# Hastings,MI BGSD M Pet ID: 90479



## LuvourGSDs (Jan 14, 2007)

Petfinder Adoptable Dog | German Shepherd Dog | Hastings, MI | 90479

*Not sure what kind of info this is, but what they have listed.* 
scanned, dhpp, bordtella found on Boysen and 114th st. Fleas on back and sides 64lbs

*90479's Contact Info*

*Barry County Animal Control*, Hastings, MI 

269-948-4885
See more pets from Barry County Animal Control
For more information, visit Barry County Animal Control's Web site.


----------



## onyx'girl (May 18, 2007)

Kill shelter, not real friendly. I'll call in the morning for more info.


----------



## KZoppa (Aug 14, 2010)

LuvourGSDs said:


> Petfinder Adoptable Dog | German Shepherd Dog | Hastings, MI | 90479
> 
> *Not sure what kind of info this is, but what they have listed.*
> scanned, dhpp, bordtella found on Boysen and 114th st. Fleas on back and sides 64lbs
> ...


 
he was scanned for a chip, has apparently been given shots just in case since he's in the shelter and they dont know his history. he was found in that area and has fleas. thats all they know on his. of course they weighed him. some shelters will put that info in sometimes and thats it.


----------



## KZoppa (Aug 14, 2010)

onyx'girl said:


> Kill shelter, not real friendly. I'll call in the morning for more info.


 
that too.


----------



## LuvourGSDs (Jan 14, 2007)

KZoppa said:


> he was scanned for a chip, has apparently been given shots just in case since he's in the shelter and they dont know his history. he was found in that area and has fleas. thats all they know on his. of course they weighed him. some shelters will put that info in sometimes and thats it.

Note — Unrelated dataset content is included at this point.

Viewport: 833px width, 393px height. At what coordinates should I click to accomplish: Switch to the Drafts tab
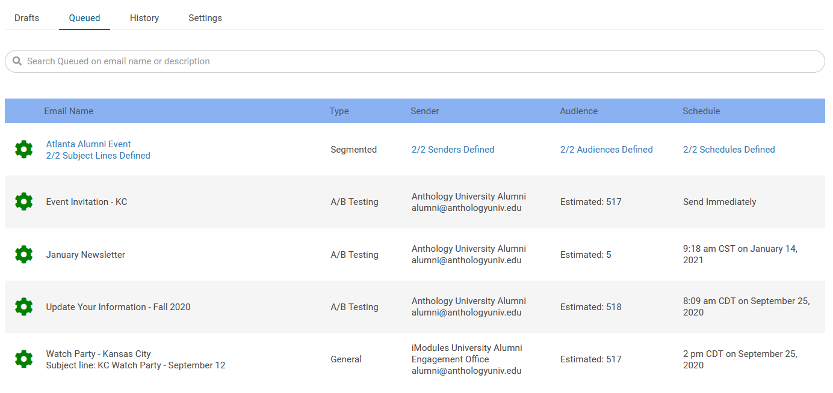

Yes, got it, just so bluh & ran together, made it sound funny. 

Glad I posted him................. Please :help: get this pretty boy out asap. :help:


----------



## onyx'girl (May 18, 2007)

I pulled a dog from that place last year. They have to be spayed/neutered before leaving(pre-paid with a vet they approve) I waited 2 hours for the paperwork from the rescue I was pulling for to be faxed, and it never went to the vet that was ok'ing the pull. Then come to find out, he had been neutered before being dumped there...waste of time on their part and mine. It was so frustrating because they are not co-operatative with rescue. Though I'm sure they hear/see it all... this guy reminds me of my foster Hawkeye


----------



## LuvourGSDs (Jan 14, 2007)

Cool boy.............. :wub:
Too bad about this shelter & working with ya. Few real good ones out there, sad.


----------



## KZoppa (Aug 14, 2010)

i wish more shelters were like the Humane Society back home. I wouldnt ever second guess going and adopting a dog from them. They're very nice and helpful and they even rebuilt the facility to be more welcoming and animal friendly. they have a permanent vet on call. I think if more shelters were like that, more animals would be good. I've seen dogs in the Humane Society back home that have been there for months on end waiting for the perfect home. Some of them are even taken home by volunteers for that love and socialization and whatnot.


----------